There is a "tell" that provides you with evidence your deal isn't likely to close and should not find its way into your forecast. Most salespeople are not aware of this tell, in part because they want to win the deal, and partly because they don't see the tell for what is: evidence that their deal is in trouble. The tell is a lack of client effort.
Even though you try to make it easy for your prospective client to buy, they experience challenges inside their four walls that require time and energy to resolve. Let's describe the things your client has to do to be able to buy from you as "Client Effort." Let's also agree that a client that is exerting the effort to buy has a greater probability of buying, while a client that isn't exerting any effort has a lower probability of buying.
Required and Requested Information
You had an excellent first meeting with your dream client.

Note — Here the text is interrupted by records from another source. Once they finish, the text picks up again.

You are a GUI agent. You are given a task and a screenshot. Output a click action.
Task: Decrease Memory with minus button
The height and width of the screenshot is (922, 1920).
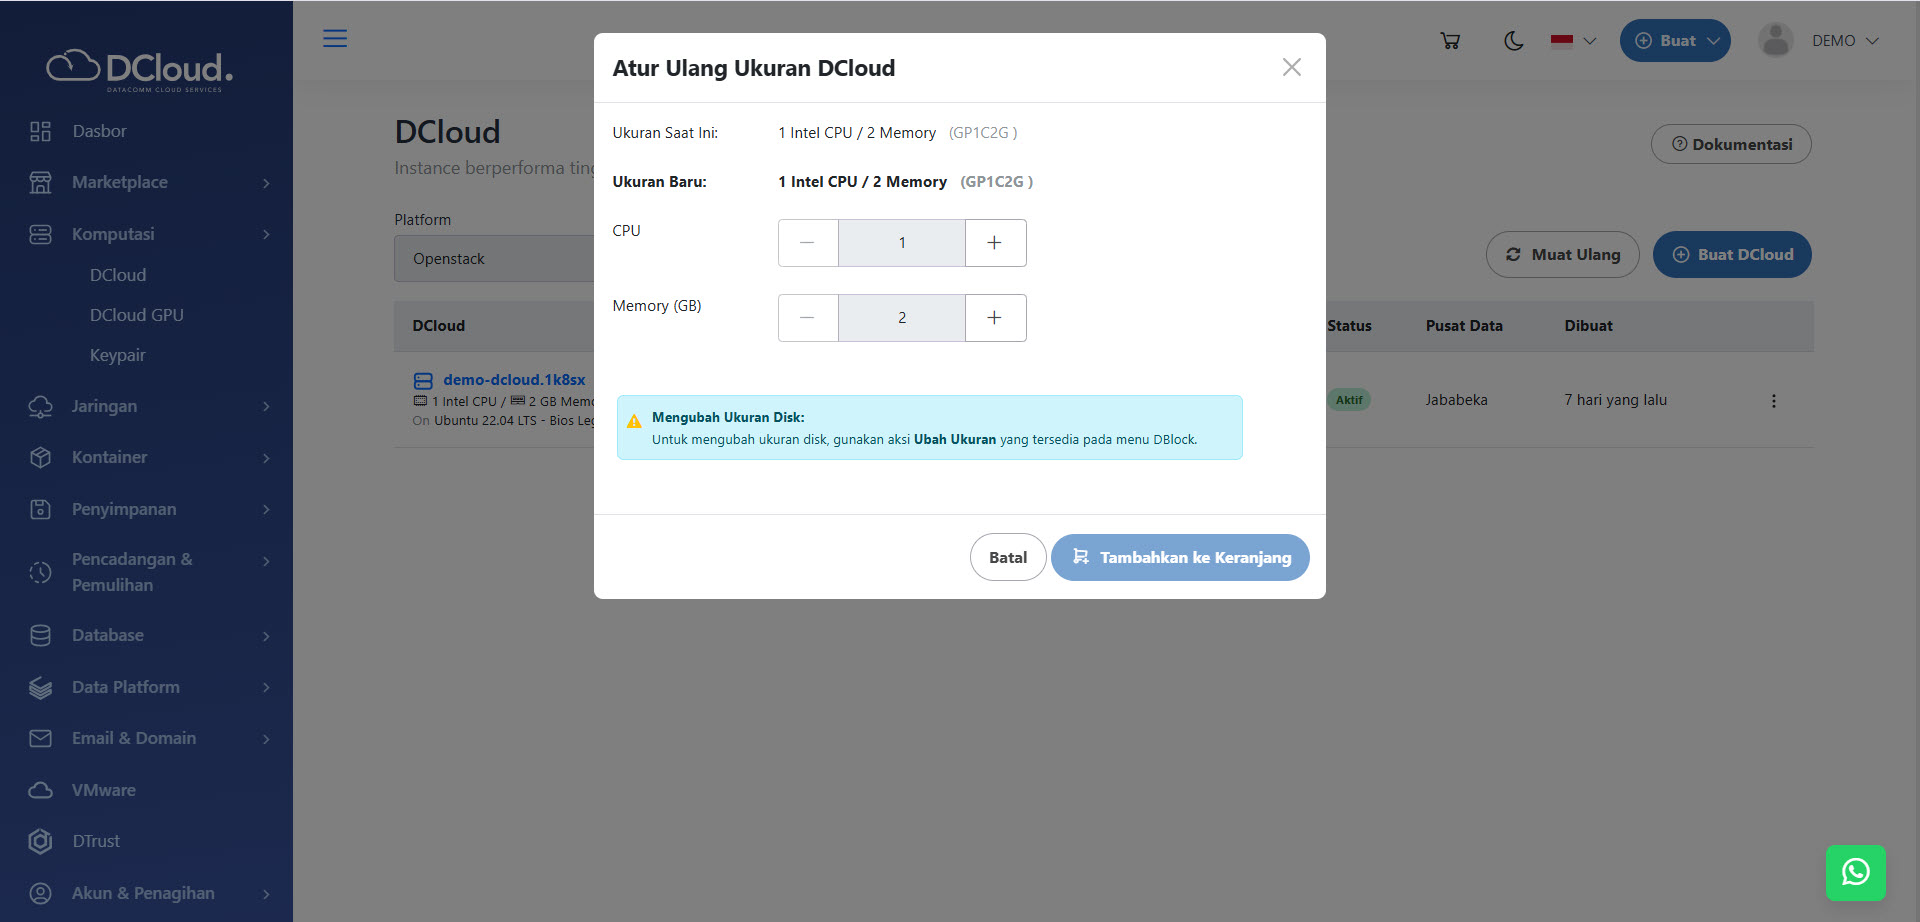click(x=807, y=318)
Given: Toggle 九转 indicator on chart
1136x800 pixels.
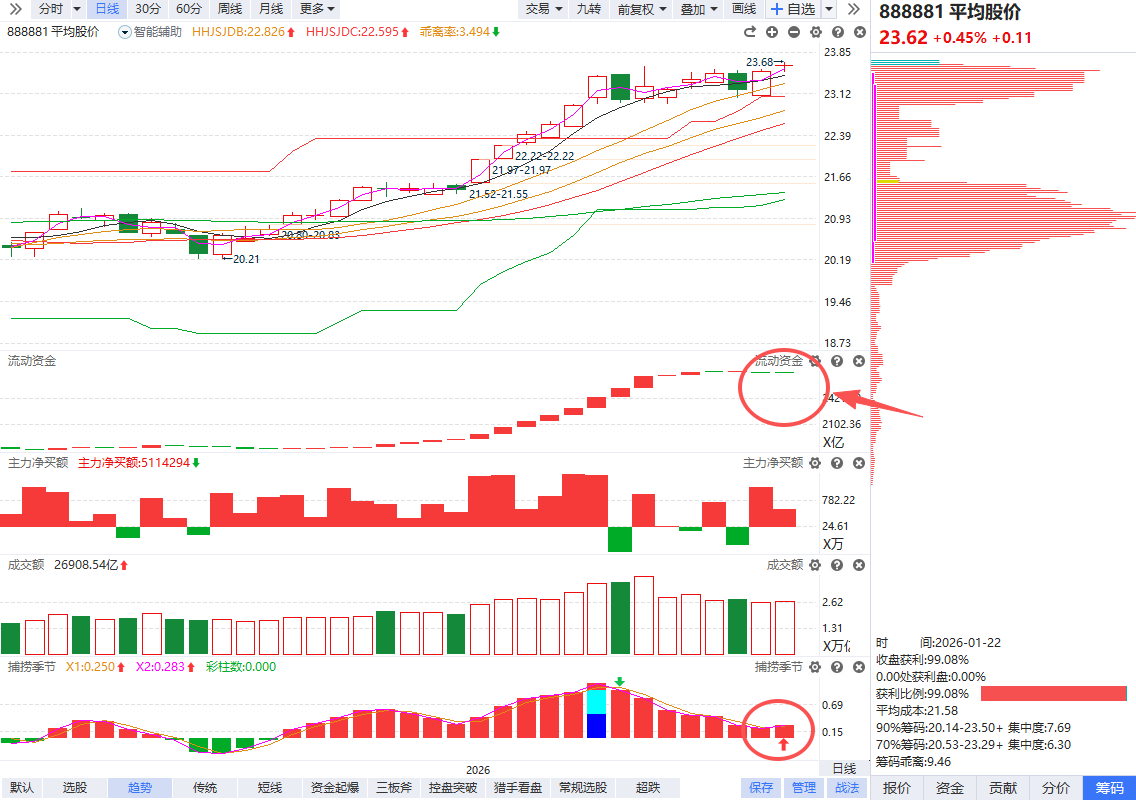Looking at the screenshot, I should (589, 9).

You both believe you can absolutely help them improve their results, but to move forward, you need your client to provide you with the information necessary to prepare something worth their time. It's been five days, and you still haven't received the information, despite your many emails and voicemails messages.
It is quite possible your contact is busy with some important project or problem. But it's also possible your contact doesn't believe the initiative you spoke about is a priority right now. The lack of client effort here provides you with evidence that you may not yet have a real opportunity.
No Return Phone Calls
You have now left three voicemails, none of which has been returned. You are positive your main contact is interested in moving forward, but without the answers to your questions, you are stuck. It's possible your contact is dealing with an emergency requiring their attention. But it's also possible that a contact that isn't going to put forth the small amount of effort to return your voicemails may not exert the effort to tackle more difficult buying tasks.
An Unwillingness to Include Leadership
Even though your contact has vetted you, they have been unwilling to invite someone from their leadership team to meet with you and your team. The potential deal is large enough that it is certain to need their leadership team's blessing to move forward. You are certain your contact is sincerely interested in the improvement project you have proposed, even though the conversation has stalled.
Maybe your contact is struggling to convince their leadership to engage with you and the potential project, or perhaps your contact isn't willing to use the relationship capital necessary to compel a leader to join a meeting and green light your project. A contact that is unwilling to put forth the effort to acquire leadership and a budget is a clue that your deal is in real trouble.
Access to the Organization
There may not be anything more difficult than building consensus. In the past, you might have had to convince the task force to move forward with your plan to solve what they believed to be an intractable problem, but now you need access to the organization to acquire all the stakeholders who might have some need or something to say about the initiative you are proposing.
One of the challenges of building consensus is that there are stakeholders who can torpedo your potential deal simply by refusing to engage in the conversation. Consensus is a heavy lift for the person or people who are trying to move their part of the business forward. When your contact or contacts can't or won't push to put the right people in the room, you have a reason to lower the probability of winning their business.
The Intensity of Client Effort
Because we generally think of qualifying as something you do once, normally early in the conversation, we don't continually qualify the deal, even when we have the hard evidence provided by a lack of client effort. Your pipeline is almost certain to have opportunities where there is no evidence that the contacts are doing the work to be able to buy from you.
The easiest tell as to whether or not your client is exerting the necessary effort to be able to move forward and execute and improve their results is the amount and nature of their communication with you. More and consistent conversations are often the result of contacts looking for your help getting certain things done so they can buy from you.
The more your contact demonstrates they are willing to put forth the effort to do the things they need to do to buy, the greater your chances of winning their business. A contact that is working as hard or harder than you is motivated to move their improvement initiative forward.
Probabilities and Your Chances of Winning
If you think selling is difficult, know that buying is equally—or more—difficult. Your chances of winning a deal without client effort are exceedingly low. When it is not a lack of effort, an inability to be able to complete their internal tasks will find your deal stalled or dead. It is also true that a contact doing the work to buy is evidence your deal is moving forward.
The idea of a facilitated, needs-based buyer's journey would have you asking your contacts what you are going to need to do together to make it possible for them to decide and execute the initiative you are working on together. We think we need a deal strategy, but much of the time, we need a strategy to help our contacts to be able to buy.
Improving your win rates not only requires that you improve your overall sales effectiveness, but it also includes being able to help your prospective client to buy what it is you sell. You improve your odds of winning when you increase your client's odds of being able to buy and execute a new approach.